Basel Vergebliche Sinnsuche im geschlossenen Raum

Die Oberbadische
Thiemo Stutzenberger als Caligula und seine Geliebte Caesonia (Katja Jung) Foto: zVg/Sandra Then Foto: Die Oberbadische

Theater: „Caligula“ von Albert Camus im Schauspielhaus Basel / Verachtung der ganzen Welt

Basel. Albert Camus’ „Caligula“ ist eine Figur, die nicht zu retten ist. Ein Kind, ein Idealist nennen ihn seine Mitarbeiter und Bewunderer am Anfang, jemand, der nach dem Höchsten strebt und nicht weiß, was er tut. Doch schon da hört man unter den Füßen des Protagonisten krachende Splittergeräusche. Nussschalen oder Knochen, die Richtung ist klar: Hier ist einer unterwegs, dem nichts auf der Welt etwas wert ist, weder sein Leben noch das der anderen: „Die Welt ist ohne Bedeutung“.

In Basel ist das frühe Drama des späteren Nobelpreisträgers zur Zeit im Schauspielhaus zu sehen.

Nachdem er verloren hat, was ihm am wichtigsten war, die Schwester, strebt Caligula, Kaiser von Rom, nach dem Unmöglichen: Den Mond will er umarmen, die Welt unterwerfen. Seine absolute, durch Terror und willkürliche Morde gefestigte Macht gibt ihm die Freiheit, die er dazu braucht. Freiheit, die in dieser Lesart die Unfreiheit aller anderen zur Bedingung hat und bald – so erfährt man – viel Leid und Blutvergießen zur Folge haben wird.

Doch wir sind im (absurden) Theater: Die Reduktion der Handelnden auf den Kaiser selbst und seine engsten Vertrauten entlarven das höllische Kammerspiel als philosophische Versuchsanordnung. Im Mittelpunkt des Forschungsinteresses steht der Sinn der menschlichen Existenz – ohne dass es im Laufe des Stücks zu befriedigenden Ergebnissen käme.

Dieser Eindruck wird durch das Bühnenbild verstärkt. Hohe Wände, ganz in Orange wie auch der Fußboden, erzeugen den Eindruck eines hermetisch geschlossenen Raumes. Es ist ein eigentümliches Labor, in dem die handelnden Figuren ihr makaberes Schauspiel aufführen. Nur der Einfallswinkel des Lichts scheint sich zu ändern und mit ihm die Schatten an den Wänden, in denen sich die Protagonisten widerspiegeln – als gäbe es kein draußen.

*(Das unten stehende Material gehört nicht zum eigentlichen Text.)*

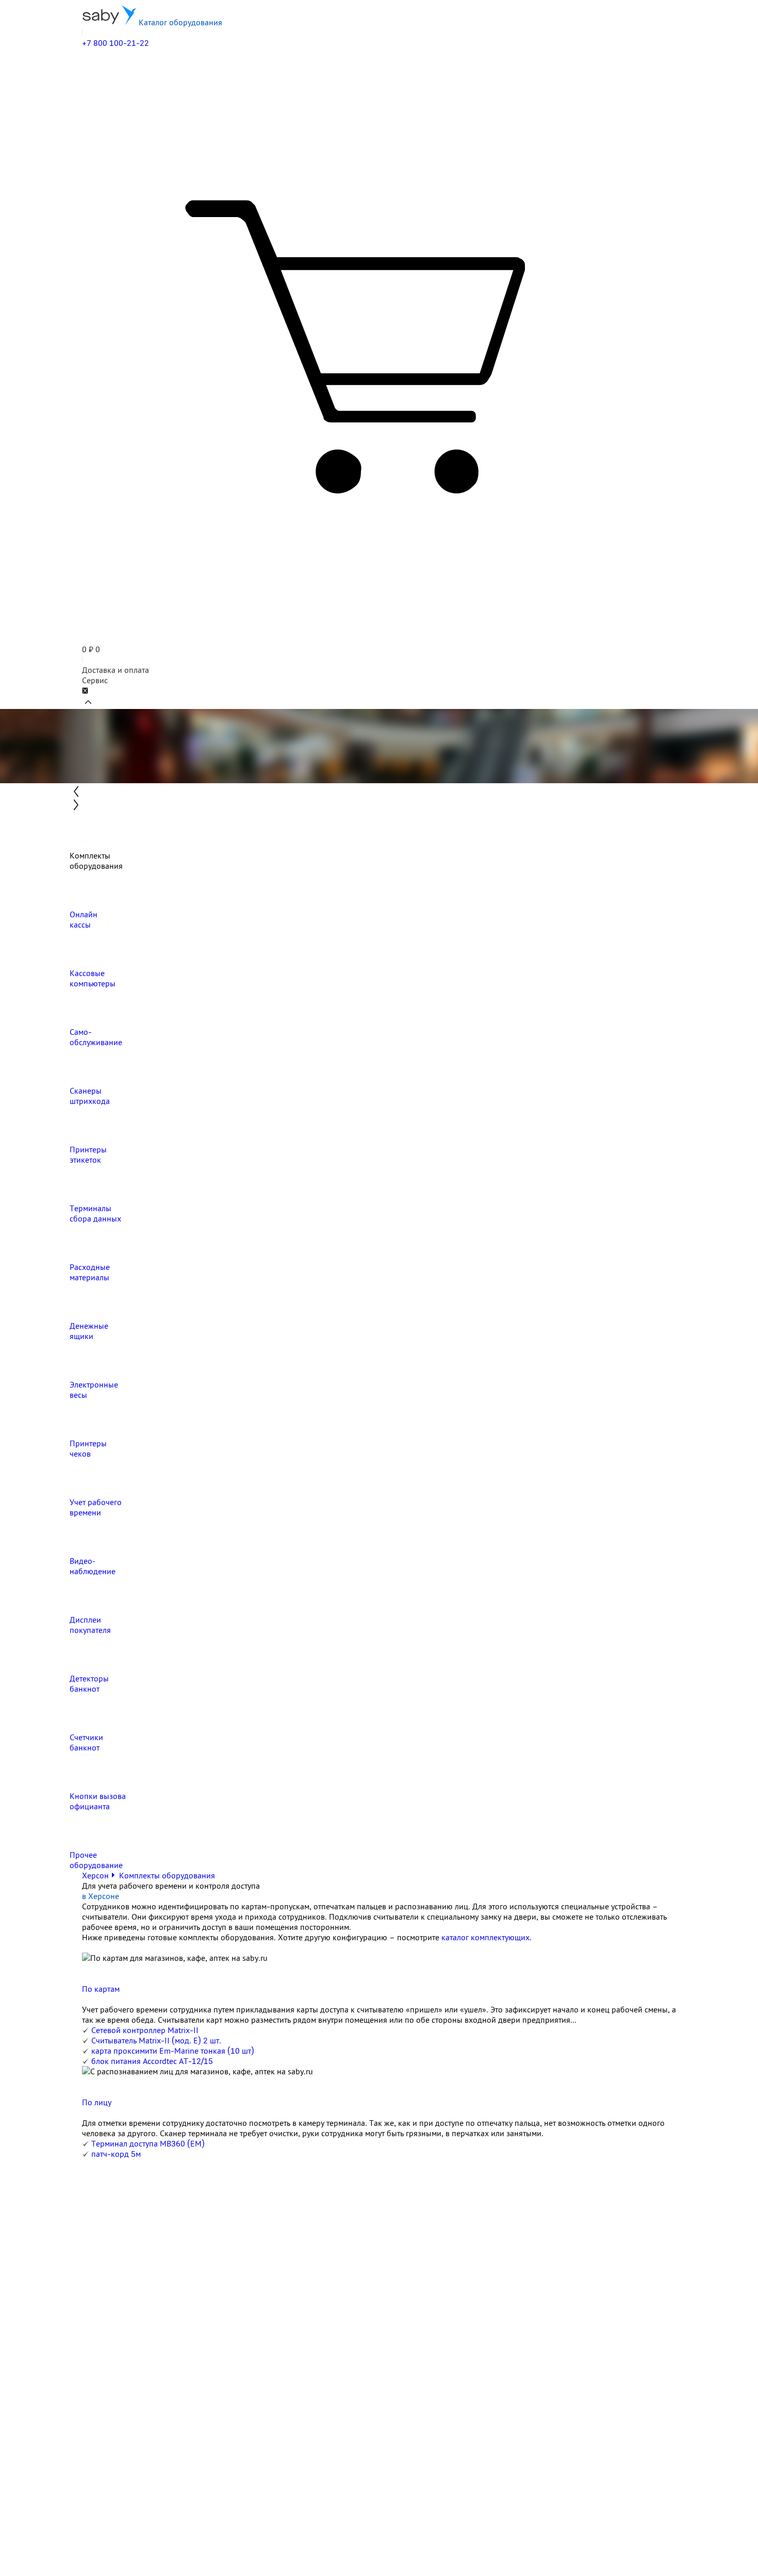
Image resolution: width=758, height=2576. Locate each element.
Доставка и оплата (115, 670)
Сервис (95, 680)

Thiemo Stutzenberger spielt den Caligula willenlos schlaff und bodenlos tyrannisch zugleich. Im ersten Akt jammert er erst vor sich hin, um dann in jähzorniges Gebrüll auszubrechen, begleitet von unkontrolliert fuchtelnden Handbewegungen.

Am Ende werden alle tot sein. Doch schon auf dem Weg dorthin, als Caligulas Todessehnsucht und die dennoch erfolglose Verschwörung der anderen gegen ihn immer deutlicher sichtbar werden, erreicht das Stück in der Inszenierung von Antonio Latella einen Punkt, an dem auch die Fortführung sinnlos erscheint.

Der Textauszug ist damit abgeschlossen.